Not replying to everything here for lack of time, might need to loop
back to this, please headsup me if there's outstanding things you'd like

>> As noted in the proposal I linked I think anyone thinking about this
>> would do well to examine the trade-off Emacs's implementation of this
>> uses, since it manages to safely open arbitrary files that'll
>> potentially run arbitrary code on-open, but only if the user opts-in.
>>
>
> In [0], I proposed only allowing pre-clone opt-in to suggested hooks
> if allowlisted in the config for the given remote, which seems similar
> to your previous proposal. Extending this idea to any config settings
> seems very reasonable. I'd love other people's thoughts about this.
>
> In your proposal, you wrote:
>
>> It would work really well with includeIf, e.g. I could clone all my work repos to a "safe" area in ~/work which is allowed to set more options, e.g. aliases.
>
> It seems much safer to do this for a given remote, opposed to a local
> file path, no?

Yes, probably.

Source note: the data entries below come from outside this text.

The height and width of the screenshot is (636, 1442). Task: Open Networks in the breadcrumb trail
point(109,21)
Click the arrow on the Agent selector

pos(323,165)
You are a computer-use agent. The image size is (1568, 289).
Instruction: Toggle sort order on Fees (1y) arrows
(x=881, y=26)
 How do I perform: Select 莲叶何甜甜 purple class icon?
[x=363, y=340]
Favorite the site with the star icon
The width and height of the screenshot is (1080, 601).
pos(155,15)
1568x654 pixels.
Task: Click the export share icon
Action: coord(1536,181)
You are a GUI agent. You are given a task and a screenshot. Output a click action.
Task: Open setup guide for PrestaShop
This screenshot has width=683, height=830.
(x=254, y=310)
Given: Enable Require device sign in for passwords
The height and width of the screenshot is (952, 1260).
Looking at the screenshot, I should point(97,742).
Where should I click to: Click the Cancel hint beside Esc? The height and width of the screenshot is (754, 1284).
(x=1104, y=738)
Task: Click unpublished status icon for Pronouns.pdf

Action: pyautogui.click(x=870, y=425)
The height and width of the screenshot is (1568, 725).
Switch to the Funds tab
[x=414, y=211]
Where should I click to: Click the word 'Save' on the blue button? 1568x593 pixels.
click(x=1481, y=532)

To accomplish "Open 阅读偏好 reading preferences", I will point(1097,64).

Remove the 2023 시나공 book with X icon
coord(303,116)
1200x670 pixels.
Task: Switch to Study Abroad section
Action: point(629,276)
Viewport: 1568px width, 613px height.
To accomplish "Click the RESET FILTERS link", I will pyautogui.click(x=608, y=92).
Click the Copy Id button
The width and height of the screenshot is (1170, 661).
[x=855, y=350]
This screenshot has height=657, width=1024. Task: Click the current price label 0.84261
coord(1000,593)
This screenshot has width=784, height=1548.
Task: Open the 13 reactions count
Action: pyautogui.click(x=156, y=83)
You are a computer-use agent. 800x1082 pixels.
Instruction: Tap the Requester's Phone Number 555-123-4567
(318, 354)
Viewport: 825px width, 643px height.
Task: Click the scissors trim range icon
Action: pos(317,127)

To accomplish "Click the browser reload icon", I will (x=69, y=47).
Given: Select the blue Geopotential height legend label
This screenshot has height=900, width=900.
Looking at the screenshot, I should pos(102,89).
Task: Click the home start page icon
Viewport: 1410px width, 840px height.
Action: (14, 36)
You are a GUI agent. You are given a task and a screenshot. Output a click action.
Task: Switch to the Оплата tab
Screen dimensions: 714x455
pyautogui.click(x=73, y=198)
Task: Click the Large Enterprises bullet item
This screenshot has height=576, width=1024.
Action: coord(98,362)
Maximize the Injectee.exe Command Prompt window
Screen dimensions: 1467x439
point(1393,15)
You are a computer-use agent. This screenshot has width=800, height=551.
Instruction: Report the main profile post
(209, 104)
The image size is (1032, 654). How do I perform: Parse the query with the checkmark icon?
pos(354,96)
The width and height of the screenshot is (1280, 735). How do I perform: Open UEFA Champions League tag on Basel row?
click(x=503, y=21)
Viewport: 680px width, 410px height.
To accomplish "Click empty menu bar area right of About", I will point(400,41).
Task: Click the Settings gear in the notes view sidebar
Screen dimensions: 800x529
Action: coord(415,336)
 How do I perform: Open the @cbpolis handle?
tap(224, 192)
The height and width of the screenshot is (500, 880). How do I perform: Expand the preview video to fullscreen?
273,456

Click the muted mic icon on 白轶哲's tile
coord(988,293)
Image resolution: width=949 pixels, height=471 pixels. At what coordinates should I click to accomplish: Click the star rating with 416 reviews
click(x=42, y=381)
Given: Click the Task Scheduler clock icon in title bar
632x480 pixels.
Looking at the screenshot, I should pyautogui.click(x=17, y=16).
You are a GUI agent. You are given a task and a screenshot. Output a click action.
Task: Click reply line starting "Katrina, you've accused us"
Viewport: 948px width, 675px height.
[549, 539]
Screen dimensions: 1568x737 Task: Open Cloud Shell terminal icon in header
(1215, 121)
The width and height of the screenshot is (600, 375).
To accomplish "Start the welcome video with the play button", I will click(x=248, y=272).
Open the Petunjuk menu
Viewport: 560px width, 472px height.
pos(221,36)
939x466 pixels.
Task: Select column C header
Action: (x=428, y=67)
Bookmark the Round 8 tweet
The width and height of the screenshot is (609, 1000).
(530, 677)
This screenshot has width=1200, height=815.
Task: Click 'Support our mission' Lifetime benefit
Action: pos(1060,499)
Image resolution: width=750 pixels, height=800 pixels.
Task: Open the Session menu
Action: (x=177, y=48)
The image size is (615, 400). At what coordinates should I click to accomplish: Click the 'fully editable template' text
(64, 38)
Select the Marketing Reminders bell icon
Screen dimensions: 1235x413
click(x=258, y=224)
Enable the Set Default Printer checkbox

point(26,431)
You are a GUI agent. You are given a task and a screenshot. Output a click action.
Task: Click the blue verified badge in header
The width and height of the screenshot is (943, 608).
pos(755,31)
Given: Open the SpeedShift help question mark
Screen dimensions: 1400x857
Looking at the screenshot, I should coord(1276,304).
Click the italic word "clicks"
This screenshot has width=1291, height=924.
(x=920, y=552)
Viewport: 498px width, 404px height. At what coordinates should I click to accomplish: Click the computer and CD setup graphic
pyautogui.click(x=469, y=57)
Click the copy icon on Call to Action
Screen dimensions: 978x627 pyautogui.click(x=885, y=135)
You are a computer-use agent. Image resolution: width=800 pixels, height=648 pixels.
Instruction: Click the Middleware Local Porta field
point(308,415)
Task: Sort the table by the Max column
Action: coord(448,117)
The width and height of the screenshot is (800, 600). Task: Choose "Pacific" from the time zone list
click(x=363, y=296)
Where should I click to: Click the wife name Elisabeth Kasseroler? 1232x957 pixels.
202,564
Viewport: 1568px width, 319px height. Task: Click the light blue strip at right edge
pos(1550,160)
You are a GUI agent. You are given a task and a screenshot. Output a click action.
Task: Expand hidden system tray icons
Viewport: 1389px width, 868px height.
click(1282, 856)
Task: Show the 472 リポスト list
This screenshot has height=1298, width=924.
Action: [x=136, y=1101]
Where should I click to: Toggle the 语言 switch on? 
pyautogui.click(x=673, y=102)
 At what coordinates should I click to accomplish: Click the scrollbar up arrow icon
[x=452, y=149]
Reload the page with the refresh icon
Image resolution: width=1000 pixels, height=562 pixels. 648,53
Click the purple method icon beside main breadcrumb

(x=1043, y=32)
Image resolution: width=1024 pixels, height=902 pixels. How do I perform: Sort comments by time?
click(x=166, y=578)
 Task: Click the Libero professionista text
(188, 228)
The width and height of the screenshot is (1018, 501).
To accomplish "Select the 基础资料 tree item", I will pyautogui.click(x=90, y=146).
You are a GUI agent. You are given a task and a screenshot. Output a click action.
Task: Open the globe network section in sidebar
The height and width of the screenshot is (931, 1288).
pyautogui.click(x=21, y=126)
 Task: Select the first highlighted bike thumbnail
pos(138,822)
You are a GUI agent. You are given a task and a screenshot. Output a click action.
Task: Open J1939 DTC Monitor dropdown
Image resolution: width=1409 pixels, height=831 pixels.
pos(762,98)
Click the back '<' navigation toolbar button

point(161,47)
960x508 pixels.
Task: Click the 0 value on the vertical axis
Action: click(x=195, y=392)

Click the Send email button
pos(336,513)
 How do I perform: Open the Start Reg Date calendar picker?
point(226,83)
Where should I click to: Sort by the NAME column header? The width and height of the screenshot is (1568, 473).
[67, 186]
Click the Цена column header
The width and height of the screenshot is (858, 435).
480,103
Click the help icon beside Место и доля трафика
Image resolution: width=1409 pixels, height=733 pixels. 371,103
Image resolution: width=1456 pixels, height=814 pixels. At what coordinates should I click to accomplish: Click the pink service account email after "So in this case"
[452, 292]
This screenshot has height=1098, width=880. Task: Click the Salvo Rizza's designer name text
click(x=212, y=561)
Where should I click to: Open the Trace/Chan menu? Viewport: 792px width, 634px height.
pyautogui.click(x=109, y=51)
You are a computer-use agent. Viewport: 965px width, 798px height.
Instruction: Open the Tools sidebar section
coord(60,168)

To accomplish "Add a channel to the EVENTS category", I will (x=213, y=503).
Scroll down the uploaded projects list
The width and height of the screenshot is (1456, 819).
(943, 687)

I don't think I thought much about it at the time.

>> > +Later, we might want to do this before the initial clone is performed; that
>> > +workflow looks like:
>> > +
>> > +* During clone, perform ls-refs as normal
>> > +
>> > +* If the server has a "magic" config branch, fetch only that config branch.
>>
>> ...the reason for the magic branch is this before-clone use-case?
>>
>> Unless there's a really strong use-case for that I'd think the
>> per-branch .gitconfig would be a better trade-off, but even then there
>> would be ways to make that work obviously in the many-many case, and
>> still e.g. have a branch advertise a config blob for its "main" branch
>> as a special case or something.
>>
>> I also suspect an unstated constraint of having this in a magic branch
>> is the limitation of some git hosting provider's ACL
>> implementations. More on that later...
>>
>
> Mentioned in [0], the primary motivation for a magic config branch
> that lived outside of the worktree was "since the configuration is
> separate from the code base, it allows you to go back in history or to
> older branches while preserving "improvements" to the hooks
> configuration e.g. maybe the project has shifted to using a newer
> version of a linter."

It also means that your hooks will forever need to be aware of the union
of all revisions in the project to work properly, or more likely they'll
simply break on older revisions as e.g. a hook that needs to handle a
test directory handles just "t", but it used to be called "tests".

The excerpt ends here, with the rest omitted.